Things started getting complicated when the node branch of the code needed to require native Node.js packages — like fs.

Consider the following (simplified) code:

// node-handler.js
const fs = require('fs');

export const handle = () => { 
  fs.readFileSync(…);
  …
};

// browser-handler.js
export const handle = () => { … };

// index.js
const nodeHandler = require('./node-handler').handle;
const browserHandle = require('./browser-handler').handle;
const isNode = require('./config').isNode;

const handle = isNode ? nodeHandler : browserHandle;

When testing the module on my React + Webpack app, the app crashed:

This happened even though the node-handler file wasn’t executed, this is due to Webpack nature of creating a bundle containing all the code.
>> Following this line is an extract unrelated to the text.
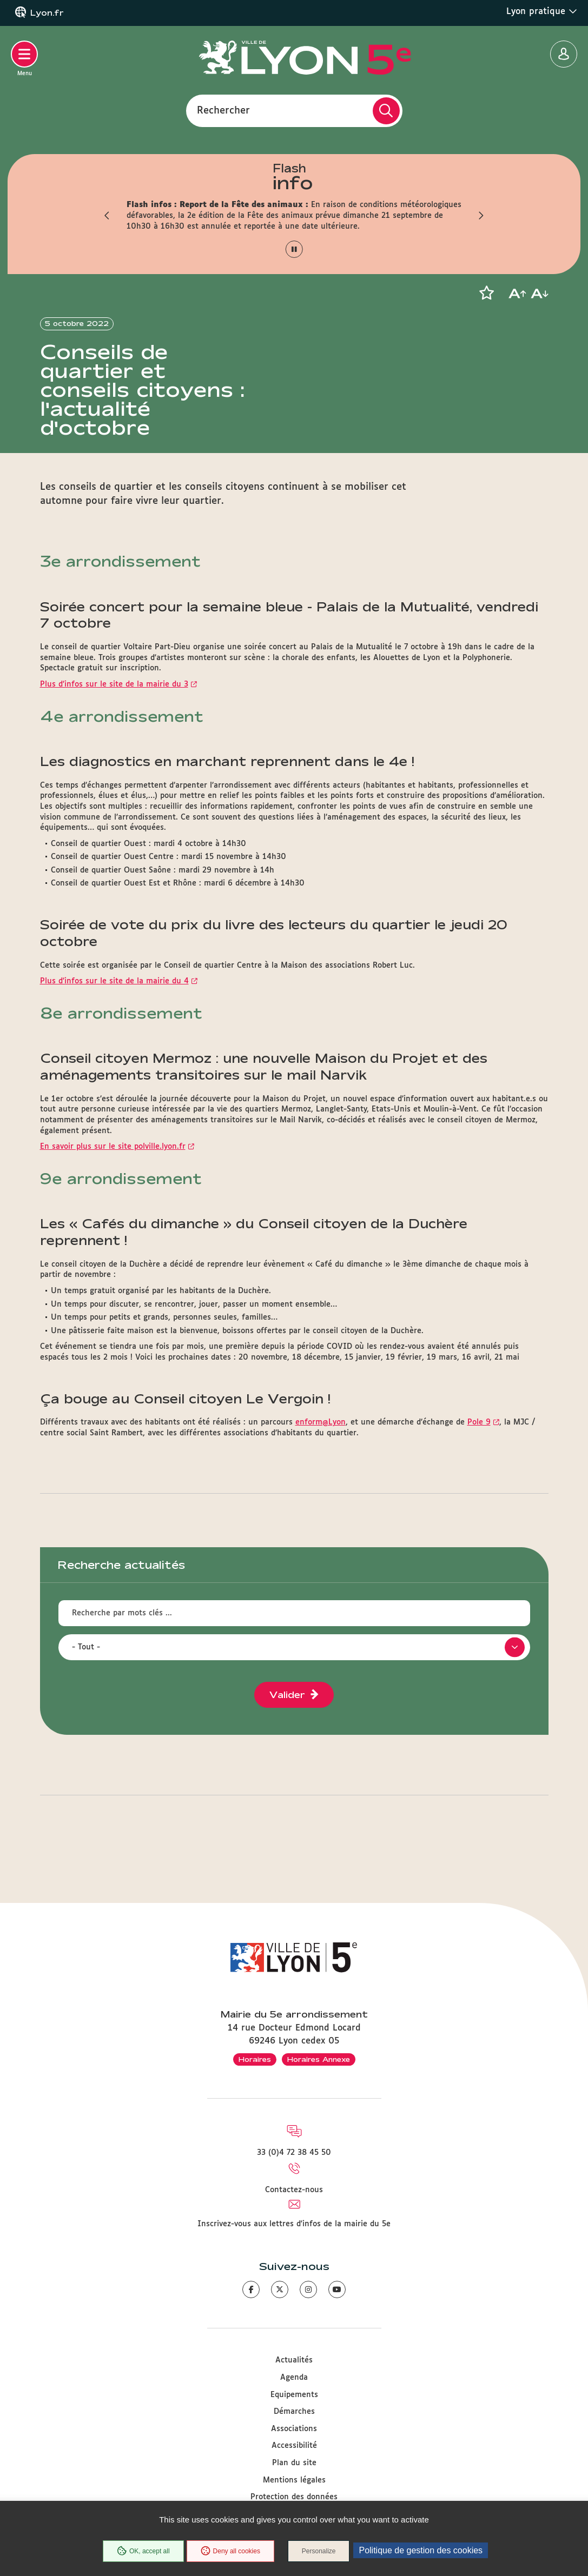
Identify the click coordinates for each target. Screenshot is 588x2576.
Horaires (255, 2059)
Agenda (294, 2377)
Step 1: Postpone your requires

Instead of requiring fs in the global scope, we can require it only where we actually need it, that way we don’t require it when running in the browser:

// node-handler.js
export const handle = () => { 
  require('fs').readFileSync(…);
  …
};

// browser-handler.js
export const handle = () => { … };

// index.js
const nodeHandler = require('./node-handler').handle;
const browserHandle = require('./browser-handler').handle;
const isNode = require('./config').isNode;

const handle = isNode ? nodeHandler : browserHandle;

Cool! Our React app is not crashing anymore! But we do get an annoying compilation warning right now:

While we can live with a warning ⚠️ , our end-users will probably not like this too much and will end up not installing our package.

Step 2: eval your require

This is not the most elegant solution (to say the least..), but it’s keeping Webpack quiet and your end-users happy. Instead of using require('fs'), we’re gonna use eval('require')('fs'):

// node-handler.js
export const handle = () => { 
  eval('require')('fs').readFileSync(…);
  …
};

// browser-handler.js
export const handle = () => { … };

// index.js
const nodeHandler = require('./node-handler').handle;
const browserHandle = require('./browser-handler').handle;
const isNode = require('./config').isNode;

const handle = isNode ? nodeHandler : browserHandle;

And that’s it! Just two simple steps to make your npm package work on both Node.js and browser.